REQUIREMENT: Give back, word for word, every line from the one containing "mars (822, 730)" to the end of the listing, and nothing more.

[Opening INPUT RECORDS section]

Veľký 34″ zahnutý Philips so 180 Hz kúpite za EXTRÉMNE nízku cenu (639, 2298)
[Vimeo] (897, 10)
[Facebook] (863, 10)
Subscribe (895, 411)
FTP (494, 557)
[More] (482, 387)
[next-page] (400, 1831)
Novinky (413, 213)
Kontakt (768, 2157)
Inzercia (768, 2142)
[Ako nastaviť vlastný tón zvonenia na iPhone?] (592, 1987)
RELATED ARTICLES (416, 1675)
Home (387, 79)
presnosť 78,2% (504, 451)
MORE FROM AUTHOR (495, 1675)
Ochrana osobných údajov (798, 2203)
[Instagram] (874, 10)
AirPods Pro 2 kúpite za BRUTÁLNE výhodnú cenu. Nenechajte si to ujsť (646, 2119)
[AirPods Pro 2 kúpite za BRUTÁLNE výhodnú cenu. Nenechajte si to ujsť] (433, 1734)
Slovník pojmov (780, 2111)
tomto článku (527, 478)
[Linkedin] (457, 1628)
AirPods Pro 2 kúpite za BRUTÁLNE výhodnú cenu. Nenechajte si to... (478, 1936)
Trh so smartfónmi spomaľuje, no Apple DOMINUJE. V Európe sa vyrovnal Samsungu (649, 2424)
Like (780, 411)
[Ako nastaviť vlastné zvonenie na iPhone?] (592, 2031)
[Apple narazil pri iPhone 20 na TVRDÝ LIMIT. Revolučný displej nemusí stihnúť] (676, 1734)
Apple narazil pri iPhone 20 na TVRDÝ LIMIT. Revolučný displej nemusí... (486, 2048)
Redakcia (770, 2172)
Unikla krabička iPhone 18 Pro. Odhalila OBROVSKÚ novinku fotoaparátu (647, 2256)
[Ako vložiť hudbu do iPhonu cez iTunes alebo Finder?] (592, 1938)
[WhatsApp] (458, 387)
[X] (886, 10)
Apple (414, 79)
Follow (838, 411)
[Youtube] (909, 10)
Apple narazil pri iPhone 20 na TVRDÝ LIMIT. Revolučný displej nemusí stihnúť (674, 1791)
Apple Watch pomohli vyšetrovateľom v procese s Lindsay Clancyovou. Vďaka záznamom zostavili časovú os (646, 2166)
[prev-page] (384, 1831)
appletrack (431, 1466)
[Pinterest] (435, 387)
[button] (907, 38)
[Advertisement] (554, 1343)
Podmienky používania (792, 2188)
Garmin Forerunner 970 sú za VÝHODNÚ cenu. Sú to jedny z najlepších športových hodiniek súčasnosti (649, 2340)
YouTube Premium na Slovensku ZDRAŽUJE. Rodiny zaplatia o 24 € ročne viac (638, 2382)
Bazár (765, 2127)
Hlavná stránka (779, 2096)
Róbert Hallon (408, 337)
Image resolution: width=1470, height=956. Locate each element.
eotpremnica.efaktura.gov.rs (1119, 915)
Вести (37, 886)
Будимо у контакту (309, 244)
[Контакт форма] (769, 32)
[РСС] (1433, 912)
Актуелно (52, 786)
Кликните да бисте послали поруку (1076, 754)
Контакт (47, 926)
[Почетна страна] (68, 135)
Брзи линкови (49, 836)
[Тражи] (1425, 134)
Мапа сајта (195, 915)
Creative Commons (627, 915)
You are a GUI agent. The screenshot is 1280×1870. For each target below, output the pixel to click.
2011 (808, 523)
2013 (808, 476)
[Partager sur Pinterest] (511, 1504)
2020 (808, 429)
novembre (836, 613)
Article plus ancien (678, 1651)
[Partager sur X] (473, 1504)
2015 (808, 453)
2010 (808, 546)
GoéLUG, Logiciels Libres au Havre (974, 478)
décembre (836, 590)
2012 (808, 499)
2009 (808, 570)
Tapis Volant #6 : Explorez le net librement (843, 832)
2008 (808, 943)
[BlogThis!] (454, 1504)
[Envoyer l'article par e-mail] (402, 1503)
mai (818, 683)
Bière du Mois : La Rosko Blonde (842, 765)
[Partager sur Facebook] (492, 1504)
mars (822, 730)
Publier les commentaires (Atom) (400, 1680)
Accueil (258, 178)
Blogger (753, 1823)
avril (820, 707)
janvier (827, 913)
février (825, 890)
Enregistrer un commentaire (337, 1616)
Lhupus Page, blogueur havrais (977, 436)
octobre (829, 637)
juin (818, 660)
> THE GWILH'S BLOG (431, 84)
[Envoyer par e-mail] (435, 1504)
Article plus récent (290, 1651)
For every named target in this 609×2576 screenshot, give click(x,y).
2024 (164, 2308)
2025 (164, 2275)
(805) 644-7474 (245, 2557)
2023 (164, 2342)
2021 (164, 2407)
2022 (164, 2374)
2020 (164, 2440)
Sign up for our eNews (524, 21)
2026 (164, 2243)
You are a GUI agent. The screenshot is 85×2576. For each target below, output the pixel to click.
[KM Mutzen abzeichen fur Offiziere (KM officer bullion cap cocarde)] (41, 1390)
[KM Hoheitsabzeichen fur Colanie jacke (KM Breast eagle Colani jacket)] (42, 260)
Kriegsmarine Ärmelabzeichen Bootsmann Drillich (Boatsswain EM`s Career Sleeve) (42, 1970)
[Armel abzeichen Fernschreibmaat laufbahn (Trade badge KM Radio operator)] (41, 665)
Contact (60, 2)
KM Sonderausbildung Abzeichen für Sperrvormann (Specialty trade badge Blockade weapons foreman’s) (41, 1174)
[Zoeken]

[Closing INPUT RECORDS section]

RESPONSE TO THIS EXERCISE:
mars (822, 730)
Publier les commentaires (Atom) (400, 1680)
Accueil (258, 178)
Blogger (753, 1823)
avril (820, 707)
janvier (827, 913)
février (825, 890)
Enregistrer un commentaire (337, 1616)
Lhupus Page, blogueur havrais (977, 436)
octobre (829, 637)
juin (818, 660)
> THE GWILH'S BLOG (431, 84)
[Envoyer par e-mail] (435, 1504)
Article plus récent (290, 1651)
For every named target in this 609×2576 screenshot, give click(x,y).
2024 (164, 2308)
2025 (164, 2275)
(805) 644-7474 (245, 2557)
2023 (164, 2342)
2021 (164, 2407)
2022 (164, 2374)
2020 (164, 2440)
Sign up for our eNews (524, 21)
2026 (164, 2243)
You are a GUI agent. The screenshot is 85×2576. For each target below, output the pixel to click.
[KM Mutzen abzeichen fur Offiziere (KM officer bullion cap cocarde)] (41, 1390)
[KM Hoheitsabzeichen fur Colanie jacke (KM Breast eagle Colani jacket)] (42, 260)
Kriegsmarine Ärmelabzeichen Bootsmann Drillich (Boatsswain EM`s Career Sleeve) (42, 1970)
[Armel abzeichen Fernschreibmaat laufbahn (Trade badge KM Radio operator)] (41, 665)
Contact (60, 2)
KM Sonderausbildung Abzeichen für Sperrvormann (Specialty trade badge Blockade weapons foreman’s) (41, 1174)
[Zoeken]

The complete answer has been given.